A draft of the first-ever human pangenome has been announced by an international genomics collaboration, which will attempt to incorporate the incredible diversity of the human race into a single reference genome. The team hope that by bringing a range of ethnicities and populations across the world into the pangenome, they can more accurately represent all humans and the diseases that may afflict them, instead of the small samples that have been used previously.
The pangenome builds upon decades of human genomic work, from the first human reference genome in 2003, to the first fully complete human genome in 2022. These first characterizations of all the genetic material in the chromosomes of a human being were gigantic leap forwards in modern science – they have allowed evolution researchers to compare other animals to humans, medical researchers to compare people with a disease to a reference genome to identify underlying mechanisms, and genetics researchers to develop new genomes off the foundations created by a reference. Having a reference for which to compare all new genetic discoveries is vital and underpins almost every step forward in genetic understanding that we have made so far.
Except there’s one problem with those original reference genomes – they are typically made from a very small, very specific group of volunteers that do not represent the whole human race. The Human Genome Project, which created the first reference genome, looked to recruit 20 volunteers to create their sequence, but 93 percent of it is patched together from just 11 volunteers and 70 percent of it originates from a single person. These people remain anonymous, but were all recruited from Buffalo, New York, and so did not exactly represent the rest of the world particularly well.

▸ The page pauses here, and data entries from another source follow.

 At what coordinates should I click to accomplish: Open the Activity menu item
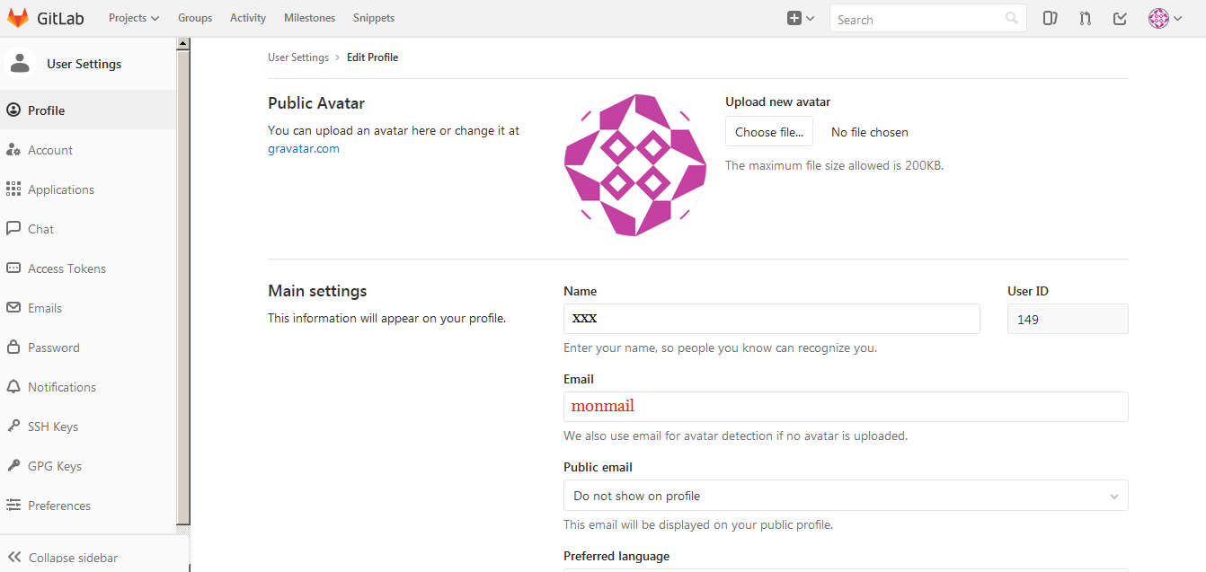point(248,18)
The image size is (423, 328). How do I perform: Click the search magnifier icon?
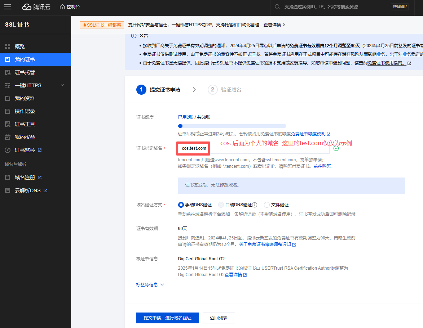(x=277, y=7)

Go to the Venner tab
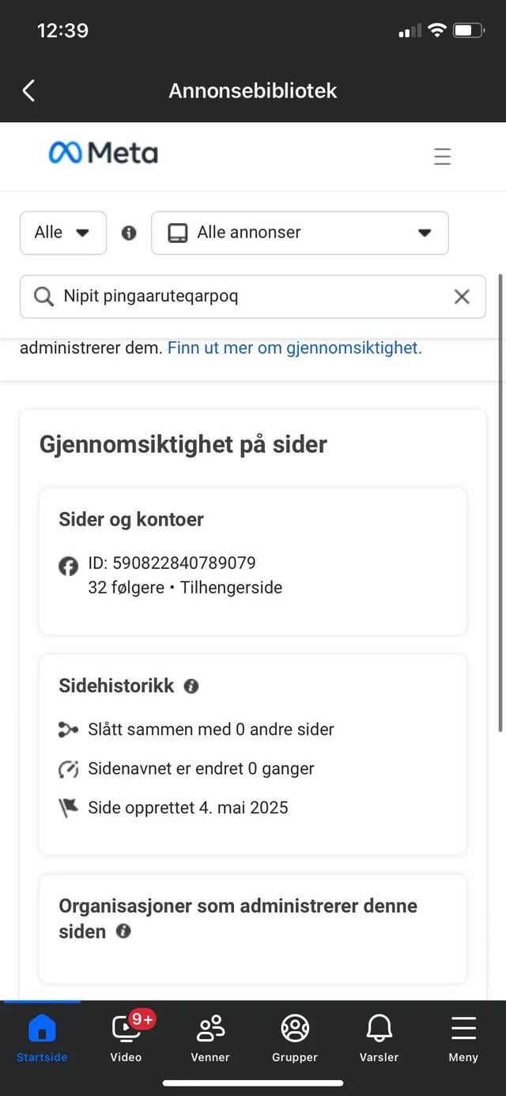click(210, 1037)
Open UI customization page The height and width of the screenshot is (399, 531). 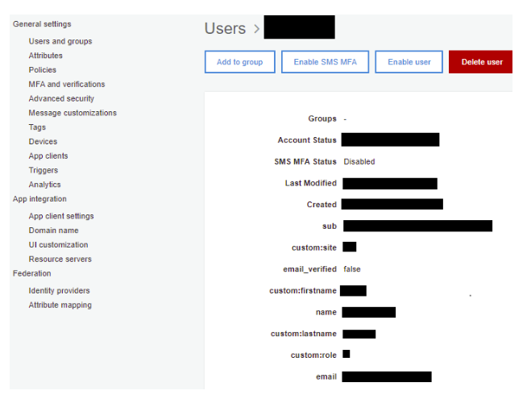coord(58,245)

Now, that is all changing. The first draft pangenome is just the beginning of an international effort to incorporate genomes from as many different ethnicities and populations as possible, including isolated communities and as much diversity as the team can muster. This initial draft contains the DNA of 47 different people from across the world (though sadly none from Oceania, yet), but the next phase will hopefully push that up to 350. It’s a huge undertaking that takes time, work, and a lot of money, but doing so will make the reference genome fully applicable to so much more of the world than it currently is.
“A pangenome which represents the diversity of all humanity – that's the goal,” said Professor Evan Eichler, from the University of Washington School of Medicine and member of the pangenome consortium, in a press conference.
“If you have a reference that has complete information in it of all common variations, when you analyze your next patient genome, none of the sequence is left behind. Currently, when we map the sequence of a patient, a fraction of that sequence – sometimes a significant fraction – can't be mapped. But now that we have a pangenome framework, essentially the goal is such that all the information of the variations in the millions of patients sequenced in the future will now be mapped against a reference.”
Not only is it more diverse, but the technology used in the creation of the pangenome has also allowed the discovery of an incredible number of new genetic variations. Compared to the original reference genome GRCh38, the team have now added 119 million base pairs and 1,115 gene duplications, providing a much better picture of human diversity.
“There are many forms of rare diseases that have not been explained because the complexity of their variation has not been resolved,” Professor Eichler continued.
“Straight off the bat, the mechanics of how we are building these reference [genomes] are essentially going to transform the discovery of rare diseases or the genetic causes of them.”
The pangenome is expected to help in the discovery of new disease-causing variations and aid existing clinical trials, while the team continue to add different ancestral lines. While it is impossible to encompass the entirety of human diversity into one reference genome (every child's birth introduces around 60-70 new mutations that their parents don’t even have), it is possible to get a small sample from every major population on the globe – providing they consent to being sequenced, that is.